Through data collected by Mars Express and NASA’s Mars Reconnaissance Orbiter, which includes high-resolution images and information on the area’s topography, minerals and thermal reading, scientists were able to closely study the ancient lakeshore on Jezero crater. Some of the areas that they investigated include the Isidis basin and the Nili Fossae.

According to their findings, the region, which is rich in olivine minerals, may have formed about 3.8 billion years ago after a massive impact event on the area. The impact, which was most likely caused by an asteroid, produced the Isidis basin.

“One of the most popular formation theories suggests that the olivine-bearing material formed as a sheet of melted rock, created by the giant impact that produced the huge nearby Isidis basin,” Lucia Mandon, the lead author of one of the studies, said in a statement. “But our timeline reveals that the olivine-rich bedrock formed tens of millions of years or more after this impact.”

According to Mandon, the powerful impact might have weakened the crust in the area, making it more susceptible to the volcanic conditions of Mars.

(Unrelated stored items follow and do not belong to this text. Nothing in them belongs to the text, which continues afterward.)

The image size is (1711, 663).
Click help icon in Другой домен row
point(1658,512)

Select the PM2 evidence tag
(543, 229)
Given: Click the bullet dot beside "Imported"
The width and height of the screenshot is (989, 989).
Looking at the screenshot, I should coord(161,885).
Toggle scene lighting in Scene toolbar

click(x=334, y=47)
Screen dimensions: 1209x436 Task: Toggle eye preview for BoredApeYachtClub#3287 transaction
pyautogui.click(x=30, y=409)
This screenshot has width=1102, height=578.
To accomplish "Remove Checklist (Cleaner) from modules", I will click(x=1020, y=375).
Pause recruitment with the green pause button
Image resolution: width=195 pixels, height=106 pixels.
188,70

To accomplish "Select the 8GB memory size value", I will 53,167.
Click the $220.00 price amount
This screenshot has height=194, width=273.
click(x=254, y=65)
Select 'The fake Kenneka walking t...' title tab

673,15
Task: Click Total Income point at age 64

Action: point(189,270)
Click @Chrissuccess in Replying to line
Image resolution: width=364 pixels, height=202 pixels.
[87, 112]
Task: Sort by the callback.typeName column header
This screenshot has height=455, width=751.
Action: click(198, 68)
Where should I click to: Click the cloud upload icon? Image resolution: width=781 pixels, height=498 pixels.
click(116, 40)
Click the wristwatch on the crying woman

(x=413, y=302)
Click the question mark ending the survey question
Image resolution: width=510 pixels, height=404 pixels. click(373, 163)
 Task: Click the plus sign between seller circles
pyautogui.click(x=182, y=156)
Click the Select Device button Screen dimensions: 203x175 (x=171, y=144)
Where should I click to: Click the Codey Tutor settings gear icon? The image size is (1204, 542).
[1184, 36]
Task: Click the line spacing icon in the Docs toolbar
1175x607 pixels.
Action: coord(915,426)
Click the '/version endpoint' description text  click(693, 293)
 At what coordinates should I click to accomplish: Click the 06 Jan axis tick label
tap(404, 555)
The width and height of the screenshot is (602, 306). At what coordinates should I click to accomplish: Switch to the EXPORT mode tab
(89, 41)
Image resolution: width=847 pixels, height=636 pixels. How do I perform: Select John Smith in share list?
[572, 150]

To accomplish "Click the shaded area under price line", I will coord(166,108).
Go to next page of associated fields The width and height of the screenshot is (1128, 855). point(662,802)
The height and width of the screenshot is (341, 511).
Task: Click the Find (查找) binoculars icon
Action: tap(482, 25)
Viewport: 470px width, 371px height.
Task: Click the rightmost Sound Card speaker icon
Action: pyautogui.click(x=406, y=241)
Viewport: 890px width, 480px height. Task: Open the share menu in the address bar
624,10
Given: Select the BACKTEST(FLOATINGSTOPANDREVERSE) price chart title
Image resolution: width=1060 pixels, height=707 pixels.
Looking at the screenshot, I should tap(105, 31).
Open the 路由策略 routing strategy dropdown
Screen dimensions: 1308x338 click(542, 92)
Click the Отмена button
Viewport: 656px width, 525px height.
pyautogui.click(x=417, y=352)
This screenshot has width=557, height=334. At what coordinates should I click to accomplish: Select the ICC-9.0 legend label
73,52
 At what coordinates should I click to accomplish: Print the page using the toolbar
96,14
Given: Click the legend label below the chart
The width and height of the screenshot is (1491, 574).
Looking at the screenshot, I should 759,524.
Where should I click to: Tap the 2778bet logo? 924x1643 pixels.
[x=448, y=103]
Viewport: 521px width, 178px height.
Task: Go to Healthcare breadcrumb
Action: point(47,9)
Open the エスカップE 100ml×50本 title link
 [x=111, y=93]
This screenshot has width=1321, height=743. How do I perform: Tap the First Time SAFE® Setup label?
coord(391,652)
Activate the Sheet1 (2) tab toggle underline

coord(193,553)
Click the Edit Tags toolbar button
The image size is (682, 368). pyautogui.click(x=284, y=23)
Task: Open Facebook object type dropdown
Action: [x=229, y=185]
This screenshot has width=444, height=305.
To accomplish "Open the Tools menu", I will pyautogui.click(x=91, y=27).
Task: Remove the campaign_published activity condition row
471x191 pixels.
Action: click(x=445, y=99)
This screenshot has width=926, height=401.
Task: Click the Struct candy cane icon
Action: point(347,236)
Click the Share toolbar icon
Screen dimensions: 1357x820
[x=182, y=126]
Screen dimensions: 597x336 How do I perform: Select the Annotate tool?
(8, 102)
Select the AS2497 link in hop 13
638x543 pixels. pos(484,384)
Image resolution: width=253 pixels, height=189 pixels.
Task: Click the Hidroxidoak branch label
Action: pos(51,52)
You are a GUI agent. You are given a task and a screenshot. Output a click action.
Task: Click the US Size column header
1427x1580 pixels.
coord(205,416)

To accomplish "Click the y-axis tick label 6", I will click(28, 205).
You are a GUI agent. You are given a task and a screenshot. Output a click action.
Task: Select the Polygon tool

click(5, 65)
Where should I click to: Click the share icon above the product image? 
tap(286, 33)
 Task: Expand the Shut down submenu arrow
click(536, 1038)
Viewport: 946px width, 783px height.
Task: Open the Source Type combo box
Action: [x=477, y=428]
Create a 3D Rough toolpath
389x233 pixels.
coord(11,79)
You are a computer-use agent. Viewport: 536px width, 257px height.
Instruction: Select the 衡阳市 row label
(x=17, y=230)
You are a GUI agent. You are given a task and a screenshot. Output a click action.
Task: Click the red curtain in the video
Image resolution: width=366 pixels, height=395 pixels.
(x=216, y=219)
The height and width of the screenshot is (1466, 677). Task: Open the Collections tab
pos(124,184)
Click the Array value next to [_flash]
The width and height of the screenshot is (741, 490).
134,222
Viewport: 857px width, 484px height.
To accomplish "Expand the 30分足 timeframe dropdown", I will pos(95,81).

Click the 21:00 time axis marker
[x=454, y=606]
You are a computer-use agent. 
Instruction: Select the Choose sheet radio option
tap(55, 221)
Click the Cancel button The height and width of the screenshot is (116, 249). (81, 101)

The scientists believe the massive formations led to the formation of the region.

“We think that this impact made the crust fragile and more prone to volcanism,” Mandon explained. “After reviewing all plausible scenarios, we found that the Nili Fossae region was most likely sculpted by massive eruptions of ash and other material thrown out from giant volcanoes. The erupted volume is colossal: more than 1000 times larger than that of the Vesuvian event that destroyed Pompeii in 79 AD.”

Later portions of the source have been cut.